*Work to be completed*: Give back the whole listing exactly as written, leaving out each picture.

§ §

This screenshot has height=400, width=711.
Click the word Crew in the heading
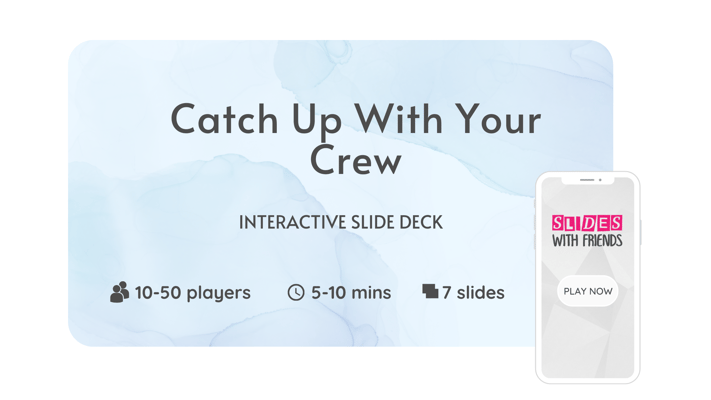click(x=356, y=161)
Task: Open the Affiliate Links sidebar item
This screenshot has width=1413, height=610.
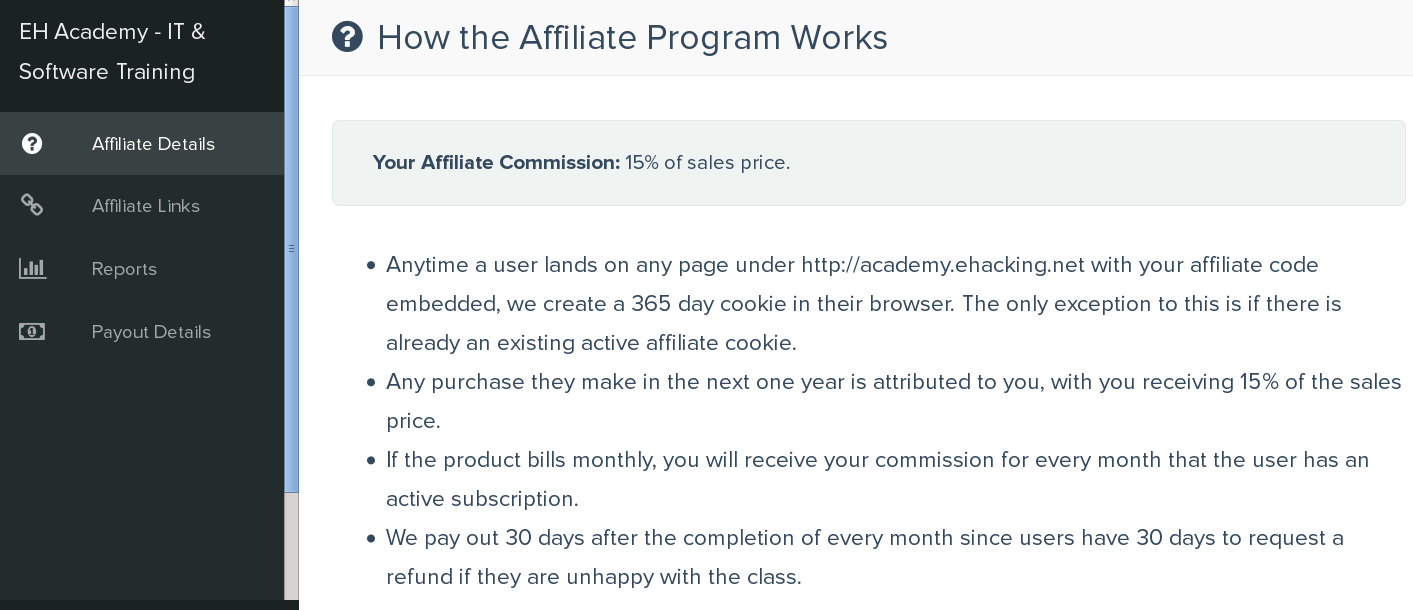Action: point(142,206)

§ §

*Exercise result*:
This screenshot has height=400, width=711.
Click the word Crew in the heading
click(x=356, y=161)
Task: Open the Affiliate Links sidebar item
This screenshot has width=1413, height=610.
Action: point(142,206)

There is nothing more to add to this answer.